* _WHAT TO DO_
Search the records for "title" and copy each line that holds it.

=====

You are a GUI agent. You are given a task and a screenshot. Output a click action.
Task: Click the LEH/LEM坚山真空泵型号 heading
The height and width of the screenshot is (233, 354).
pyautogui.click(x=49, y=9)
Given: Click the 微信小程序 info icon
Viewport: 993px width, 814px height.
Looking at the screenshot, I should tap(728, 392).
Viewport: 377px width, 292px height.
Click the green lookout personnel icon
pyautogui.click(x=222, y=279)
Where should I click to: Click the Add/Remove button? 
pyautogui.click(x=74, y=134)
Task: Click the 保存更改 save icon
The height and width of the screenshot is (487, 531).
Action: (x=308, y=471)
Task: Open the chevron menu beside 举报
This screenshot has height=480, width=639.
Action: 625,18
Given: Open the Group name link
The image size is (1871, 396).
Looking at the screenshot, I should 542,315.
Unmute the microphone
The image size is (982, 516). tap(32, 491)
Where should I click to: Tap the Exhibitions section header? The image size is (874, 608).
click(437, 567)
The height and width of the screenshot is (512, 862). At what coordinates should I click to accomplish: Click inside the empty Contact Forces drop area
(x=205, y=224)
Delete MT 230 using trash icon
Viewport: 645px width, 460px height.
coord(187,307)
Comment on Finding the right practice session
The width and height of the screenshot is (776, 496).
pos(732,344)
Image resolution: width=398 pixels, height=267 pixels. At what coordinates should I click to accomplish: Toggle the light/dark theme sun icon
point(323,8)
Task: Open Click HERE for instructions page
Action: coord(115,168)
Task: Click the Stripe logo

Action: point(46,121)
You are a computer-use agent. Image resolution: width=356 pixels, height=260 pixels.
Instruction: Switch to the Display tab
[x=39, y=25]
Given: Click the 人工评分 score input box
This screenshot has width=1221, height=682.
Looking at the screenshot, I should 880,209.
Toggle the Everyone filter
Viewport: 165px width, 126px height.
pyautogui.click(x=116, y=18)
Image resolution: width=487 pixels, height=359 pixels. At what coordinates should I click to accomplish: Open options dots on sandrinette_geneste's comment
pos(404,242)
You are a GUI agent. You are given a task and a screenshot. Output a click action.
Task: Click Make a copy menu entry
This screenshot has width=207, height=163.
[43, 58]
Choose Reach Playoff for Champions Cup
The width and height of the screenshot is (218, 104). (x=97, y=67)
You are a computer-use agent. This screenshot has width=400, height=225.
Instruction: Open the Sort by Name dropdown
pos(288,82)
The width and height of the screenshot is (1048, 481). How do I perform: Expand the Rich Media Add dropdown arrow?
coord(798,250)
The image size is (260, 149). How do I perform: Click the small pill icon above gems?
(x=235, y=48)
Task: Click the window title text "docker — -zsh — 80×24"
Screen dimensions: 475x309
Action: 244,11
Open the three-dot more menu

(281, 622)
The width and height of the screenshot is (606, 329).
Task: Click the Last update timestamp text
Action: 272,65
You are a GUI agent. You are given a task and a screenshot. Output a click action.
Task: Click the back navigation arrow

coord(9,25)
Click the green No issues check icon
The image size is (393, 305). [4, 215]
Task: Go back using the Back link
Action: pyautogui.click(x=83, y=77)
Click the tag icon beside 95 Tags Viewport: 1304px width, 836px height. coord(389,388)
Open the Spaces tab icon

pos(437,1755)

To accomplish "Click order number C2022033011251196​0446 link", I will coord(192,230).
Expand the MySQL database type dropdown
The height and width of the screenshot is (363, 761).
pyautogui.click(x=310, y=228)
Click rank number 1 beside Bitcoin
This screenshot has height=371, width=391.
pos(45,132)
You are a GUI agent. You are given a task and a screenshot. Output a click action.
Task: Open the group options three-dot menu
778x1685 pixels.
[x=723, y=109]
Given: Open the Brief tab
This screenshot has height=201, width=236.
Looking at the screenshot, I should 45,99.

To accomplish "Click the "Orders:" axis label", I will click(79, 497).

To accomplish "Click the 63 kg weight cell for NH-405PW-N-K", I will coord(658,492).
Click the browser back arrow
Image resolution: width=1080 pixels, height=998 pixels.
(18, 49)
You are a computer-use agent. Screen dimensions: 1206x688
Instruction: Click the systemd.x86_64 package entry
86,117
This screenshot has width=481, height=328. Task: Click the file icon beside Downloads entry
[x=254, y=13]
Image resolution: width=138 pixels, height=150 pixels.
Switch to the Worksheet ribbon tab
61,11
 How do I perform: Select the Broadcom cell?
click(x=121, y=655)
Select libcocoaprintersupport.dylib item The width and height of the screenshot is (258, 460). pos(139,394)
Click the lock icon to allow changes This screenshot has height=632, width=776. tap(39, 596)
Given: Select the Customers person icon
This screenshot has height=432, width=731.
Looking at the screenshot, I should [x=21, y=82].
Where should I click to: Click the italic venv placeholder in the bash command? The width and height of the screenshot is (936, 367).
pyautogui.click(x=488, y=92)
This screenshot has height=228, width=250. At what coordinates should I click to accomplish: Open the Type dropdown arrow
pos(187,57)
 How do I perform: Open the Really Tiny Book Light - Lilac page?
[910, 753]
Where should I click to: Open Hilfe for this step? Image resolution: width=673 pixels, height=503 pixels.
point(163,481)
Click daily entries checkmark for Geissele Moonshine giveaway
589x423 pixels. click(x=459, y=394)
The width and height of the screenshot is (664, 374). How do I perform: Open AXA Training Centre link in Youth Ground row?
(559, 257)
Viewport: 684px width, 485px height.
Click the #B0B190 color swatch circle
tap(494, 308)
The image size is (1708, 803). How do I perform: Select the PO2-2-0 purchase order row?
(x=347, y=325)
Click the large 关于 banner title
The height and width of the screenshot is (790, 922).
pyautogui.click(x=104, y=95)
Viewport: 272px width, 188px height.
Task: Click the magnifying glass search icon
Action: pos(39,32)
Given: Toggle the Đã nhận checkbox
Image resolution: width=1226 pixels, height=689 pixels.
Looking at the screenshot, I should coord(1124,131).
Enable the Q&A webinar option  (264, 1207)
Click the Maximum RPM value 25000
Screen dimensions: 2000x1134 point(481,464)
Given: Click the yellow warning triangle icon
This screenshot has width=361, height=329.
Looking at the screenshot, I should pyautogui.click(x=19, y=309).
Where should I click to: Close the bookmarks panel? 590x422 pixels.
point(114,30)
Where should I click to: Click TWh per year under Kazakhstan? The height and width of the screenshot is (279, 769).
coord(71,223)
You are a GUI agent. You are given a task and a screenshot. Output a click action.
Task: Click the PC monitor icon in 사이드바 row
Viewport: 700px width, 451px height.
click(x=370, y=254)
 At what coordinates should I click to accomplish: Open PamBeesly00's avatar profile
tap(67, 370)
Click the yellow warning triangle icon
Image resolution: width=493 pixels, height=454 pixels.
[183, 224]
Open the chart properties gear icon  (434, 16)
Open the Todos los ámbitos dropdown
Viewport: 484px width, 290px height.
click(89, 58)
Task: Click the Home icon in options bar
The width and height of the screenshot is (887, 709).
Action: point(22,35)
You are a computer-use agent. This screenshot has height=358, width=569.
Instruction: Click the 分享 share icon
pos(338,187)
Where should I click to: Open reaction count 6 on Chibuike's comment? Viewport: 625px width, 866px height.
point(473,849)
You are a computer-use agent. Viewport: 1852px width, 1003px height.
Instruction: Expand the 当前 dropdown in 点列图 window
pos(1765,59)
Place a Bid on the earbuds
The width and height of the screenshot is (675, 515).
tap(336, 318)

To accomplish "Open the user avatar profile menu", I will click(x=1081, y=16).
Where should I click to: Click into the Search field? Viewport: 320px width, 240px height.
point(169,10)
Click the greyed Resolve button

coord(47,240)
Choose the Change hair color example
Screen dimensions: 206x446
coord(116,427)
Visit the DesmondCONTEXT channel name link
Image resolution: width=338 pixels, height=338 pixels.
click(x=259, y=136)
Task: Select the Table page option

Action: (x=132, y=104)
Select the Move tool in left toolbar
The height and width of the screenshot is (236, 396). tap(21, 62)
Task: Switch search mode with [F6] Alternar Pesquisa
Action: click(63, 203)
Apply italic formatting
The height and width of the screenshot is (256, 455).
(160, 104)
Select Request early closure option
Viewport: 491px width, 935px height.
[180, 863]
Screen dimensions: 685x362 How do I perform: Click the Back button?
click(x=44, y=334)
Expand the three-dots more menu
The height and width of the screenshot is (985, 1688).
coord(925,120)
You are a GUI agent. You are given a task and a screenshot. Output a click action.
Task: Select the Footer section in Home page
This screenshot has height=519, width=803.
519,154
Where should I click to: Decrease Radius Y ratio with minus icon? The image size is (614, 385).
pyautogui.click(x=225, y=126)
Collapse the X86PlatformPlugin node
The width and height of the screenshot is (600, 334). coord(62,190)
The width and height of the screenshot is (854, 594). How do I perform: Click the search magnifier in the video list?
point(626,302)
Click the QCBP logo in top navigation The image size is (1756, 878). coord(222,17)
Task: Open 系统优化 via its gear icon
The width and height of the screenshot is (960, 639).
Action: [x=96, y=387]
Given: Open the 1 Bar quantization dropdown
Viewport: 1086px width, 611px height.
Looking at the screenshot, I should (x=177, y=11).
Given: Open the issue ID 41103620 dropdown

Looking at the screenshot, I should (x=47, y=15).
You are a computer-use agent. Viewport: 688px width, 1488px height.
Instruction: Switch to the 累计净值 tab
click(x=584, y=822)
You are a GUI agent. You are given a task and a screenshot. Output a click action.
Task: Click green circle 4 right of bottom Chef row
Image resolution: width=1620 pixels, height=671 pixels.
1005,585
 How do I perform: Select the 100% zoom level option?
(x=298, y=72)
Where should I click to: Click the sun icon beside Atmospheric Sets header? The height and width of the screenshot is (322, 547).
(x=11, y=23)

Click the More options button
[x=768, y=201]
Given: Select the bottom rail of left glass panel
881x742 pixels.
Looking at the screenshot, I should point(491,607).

=====

* _RESULT FOR THIS EXERCISE_
Task: Click the window title text "docker — -zsh — 80×24"
Click the large 关于 banner title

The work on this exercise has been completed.